O Senado Federal aprovou por unanimidade, nesta quarta-feira (5), o Projeto de Lei nº 1.087/2025, que altera as regras do Imposto de Renda (IR) para pessoas físicas. A proposta, de autoria do Poder Executivo, isenta do imposto os contribuintes que recebem até R$ 5 mil mensais e eleva a tributação sobre rendas muito altas. Caso seja sancionada pelo presidente Luiz Inácio Lula da Silva ainda este ano, a nova legislação entrará em vigor em janeiro de 2026.
Segundo estimativas do governo, cerca de 25 milhões de brasileiros serão beneficiados com a redução ou isenção do IR. Por outro lado, aproximadamente 200 mil contribuintes com renda anual superior a R$ 600 mil — o equivalente a R$ 50 mil mensais — passarão a pagar uma alíquota adicional de até 10%.
O projeto também estabelece tributação de 10% sobre lucros e dividendos remetidos ao exterior e sobre valores superiores a R$ 50 mil mensais pagos a uma mesma pessoa física. Pagamentos realizados até 31 de dezembro de 2025 permanecerão isentos.
Durante a sessão, o presidente do Senado, Davi Alcolumbre (UNIÃO-AP), destacou o caráter social da proposta. “É uma medida que dialoga com a vida real das pessoas”, afirmou. O relator do projeto, senador Renan Calheiros (MDB-AL), classificou a iniciativa como histórica e ressaltou que ela busca promover justiça tributária ao reduzir impostos para a população de baixa renda e aumentar a carga sobre os contribuintes de alta renda.
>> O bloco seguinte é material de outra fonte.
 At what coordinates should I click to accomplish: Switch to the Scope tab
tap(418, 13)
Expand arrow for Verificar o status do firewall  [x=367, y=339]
A proposta foi enviada ao Congresso Nacional em março de 2025 e aprovada pela Câmara dos Deputados em outubro. No Senado, foram incorporadas emendas dos senadores Eduardo Gomes (PL-TO) e Rogério Carvalho (PT-SE), sem alterações no mérito principal.
De acordo com o relator, trabalhadores que recebem entre R$ 5 mil e R$ 7.350 mensais terão redução proporcional no imposto, com ganho médio estimado em R$ 3,5 mil por ano. A medida também visa equilibrar a arrecadação federal diante das metas fiscais previstas para os próximos exercícios.